Ask SecureRF: AES for Authentication?

Question: AES is used successfully all the time. Why shouldn’t we use AES for authentication?

SecureRF: AES is a range of symmetric encryption mechanisms widely available on many devices—for free. You can use AES to authenticate a device, but it typically requires the connection to a database or network and lot of other processing that makes it impractical for just authentication. In short, you use AES by having the same key on two endpoints (Alice and Bob), and then use the keys to encrypt and then decrypt the messages. But the implementation challenge is how did these two endpoints get their keys? And if you have millions of devices, you need to maintain a database of all the keys so you can look up the correct keypair. Maintaining these key databases securely—anywhere in the world the device might appear—and immediately serving up the necessary key is impractical, if not impossible. This is not what AES is intended for.
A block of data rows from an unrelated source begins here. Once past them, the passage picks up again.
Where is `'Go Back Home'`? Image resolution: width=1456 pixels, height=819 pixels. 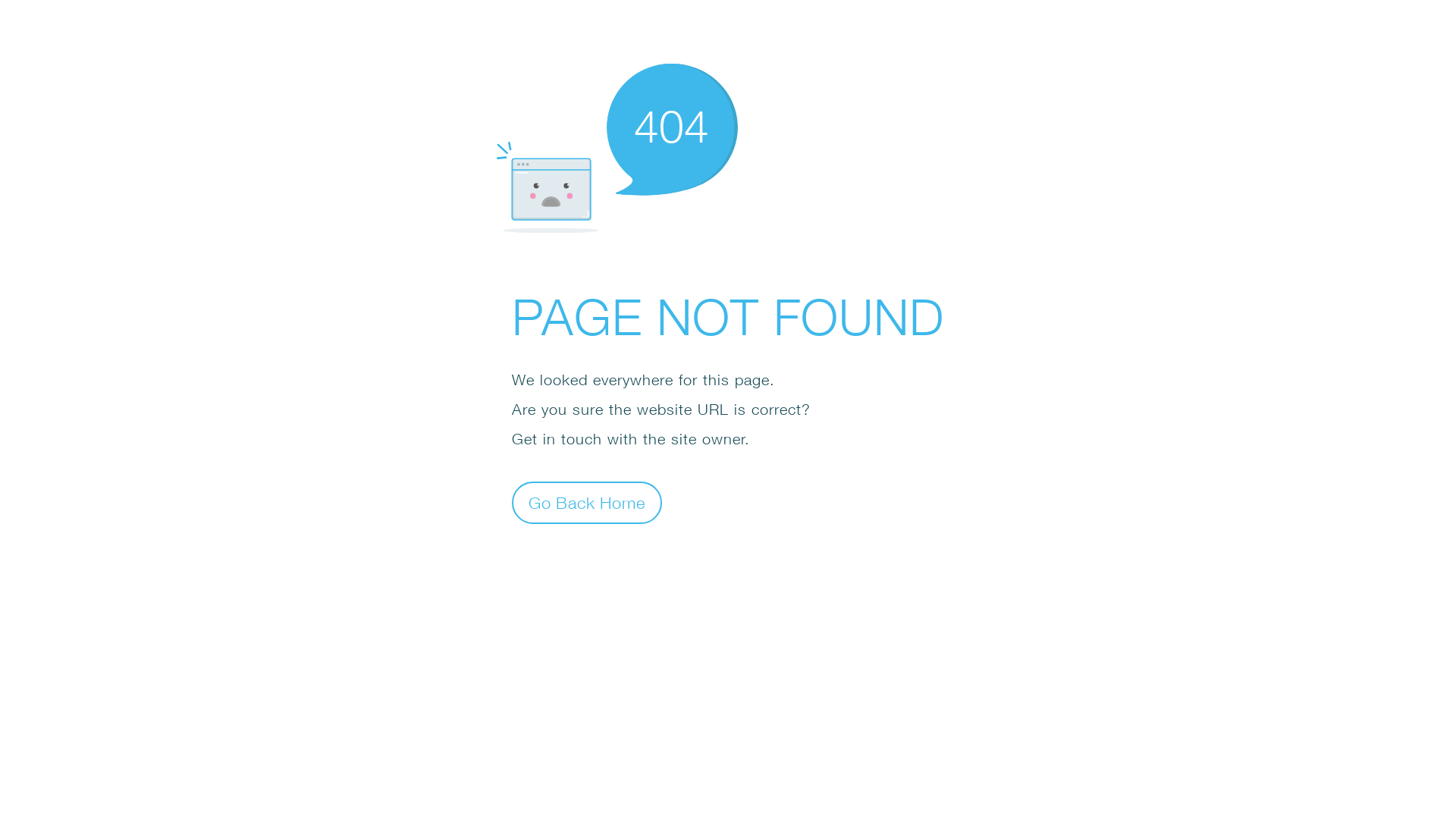
'Go Back Home' is located at coordinates (512, 503).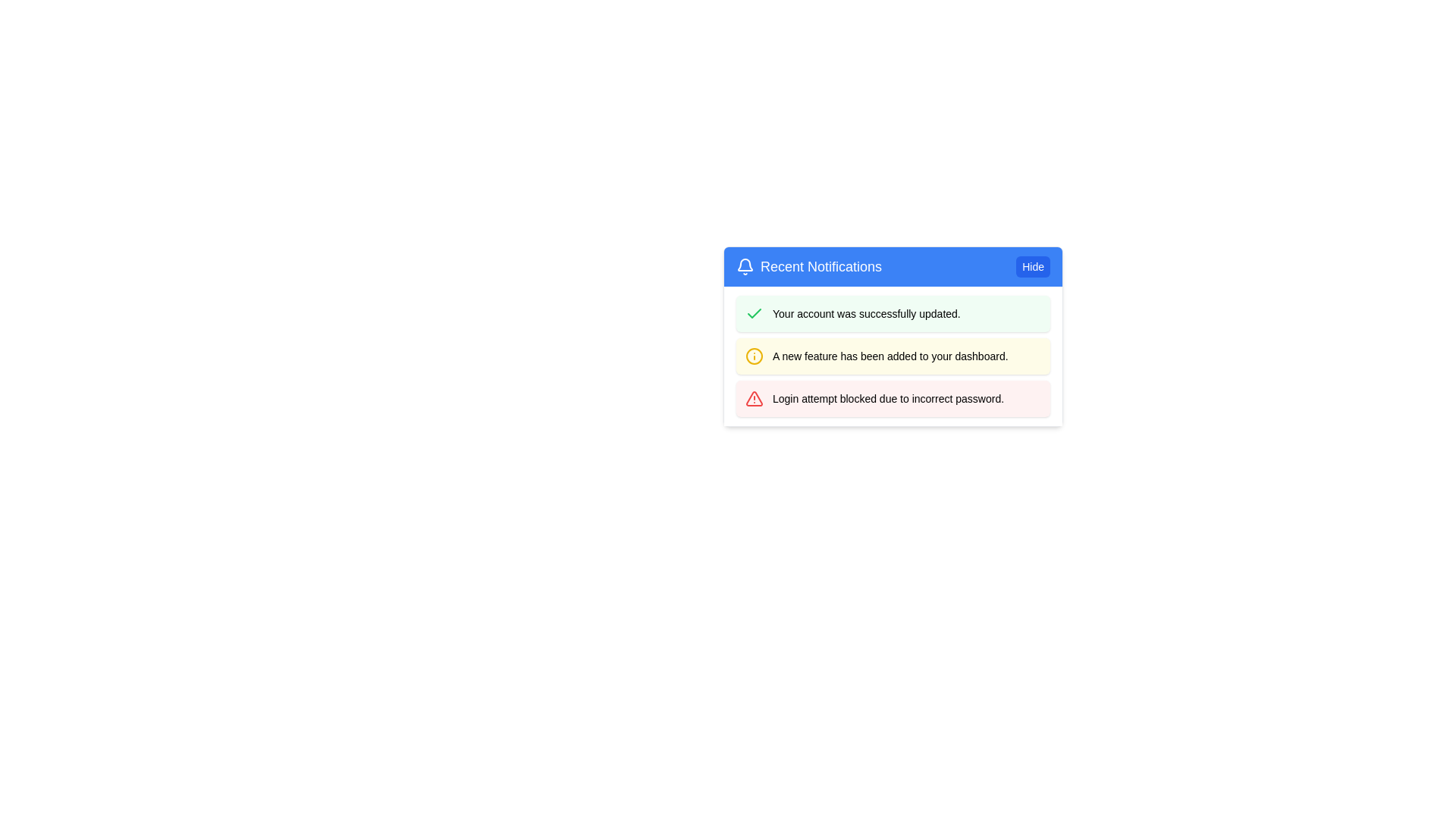 Image resolution: width=1456 pixels, height=819 pixels. What do you see at coordinates (745, 264) in the screenshot?
I see `the bell-shaped notification icon with a blue background located to the left of the 'Recent Notifications' label in the header of the notification panel` at bounding box center [745, 264].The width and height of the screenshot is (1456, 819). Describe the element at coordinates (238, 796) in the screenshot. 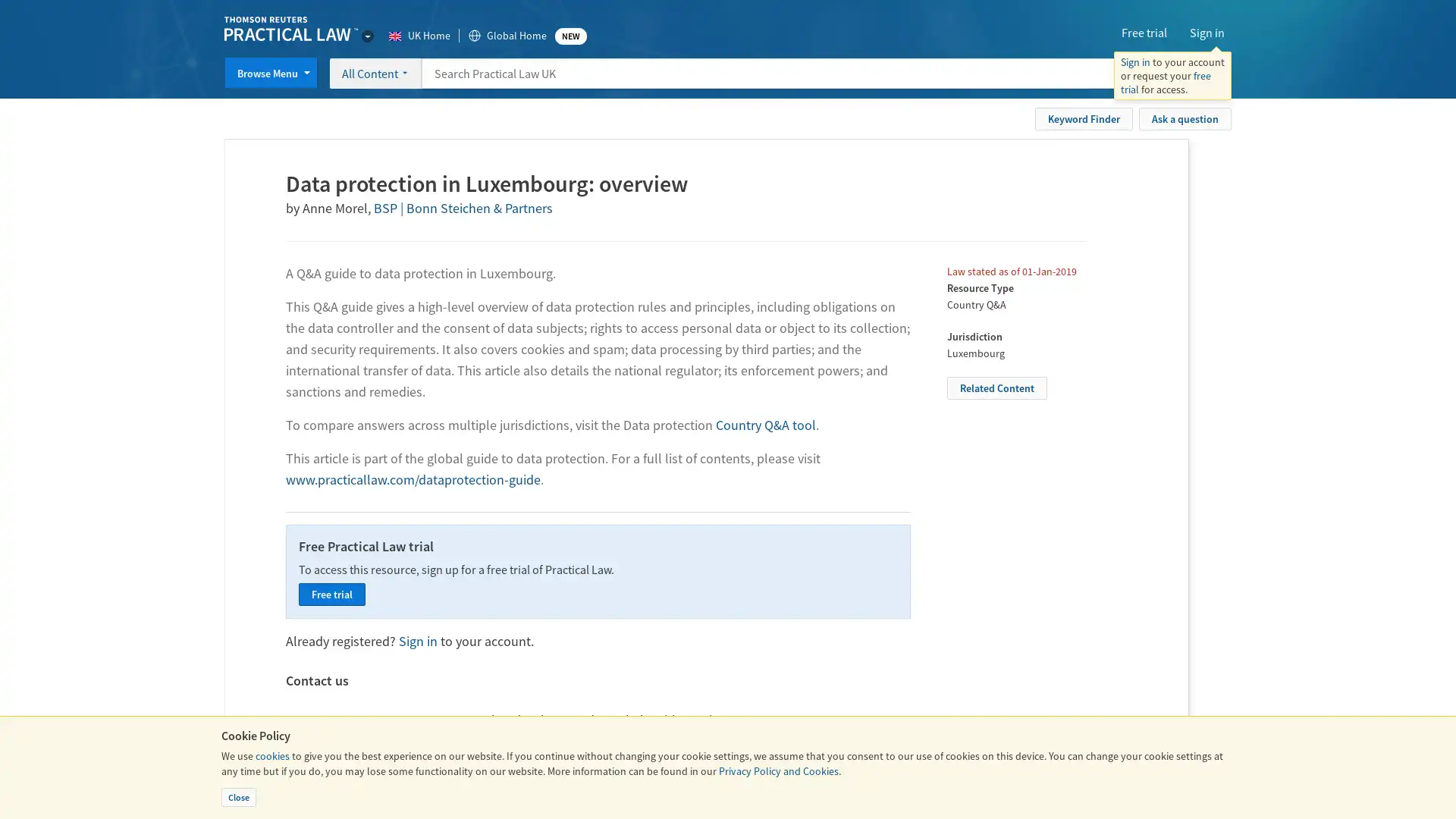

I see `Close` at that location.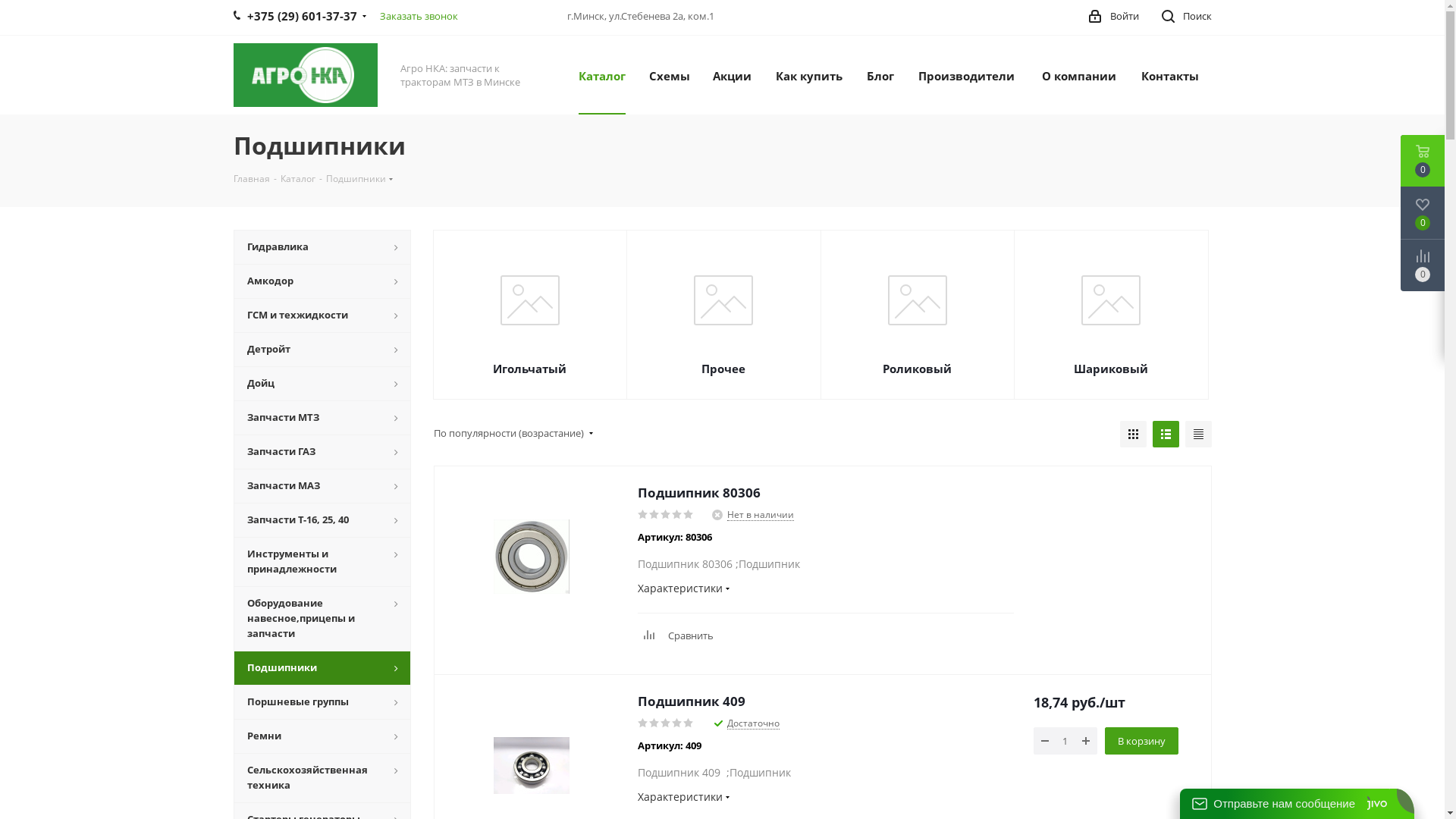 Image resolution: width=1456 pixels, height=819 pixels. I want to click on '3', so click(665, 722).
In contrast, a public key method, like those from SecureRF, enables two entities to meet (that have never connected before) and authenticate (one-way or mutually) without the need to retrieve a key from a database or connect to a network. One of the outputs of this authentication process can be a mutually shared secret (key agreement protocol, KAP) that can then be used to “seed” an AES engine and enable the transfer of encrypted information for that session. So, a KAP is also an enabler and makes securing a wide range of disconnected devices practical. The real elephant in the room—when a vendor chooses AES—is how they are going to securely distribute and manage all those keys. Many users do not realize this problem until it is too late (deployed) because it all looks easy in a demo with a few devices.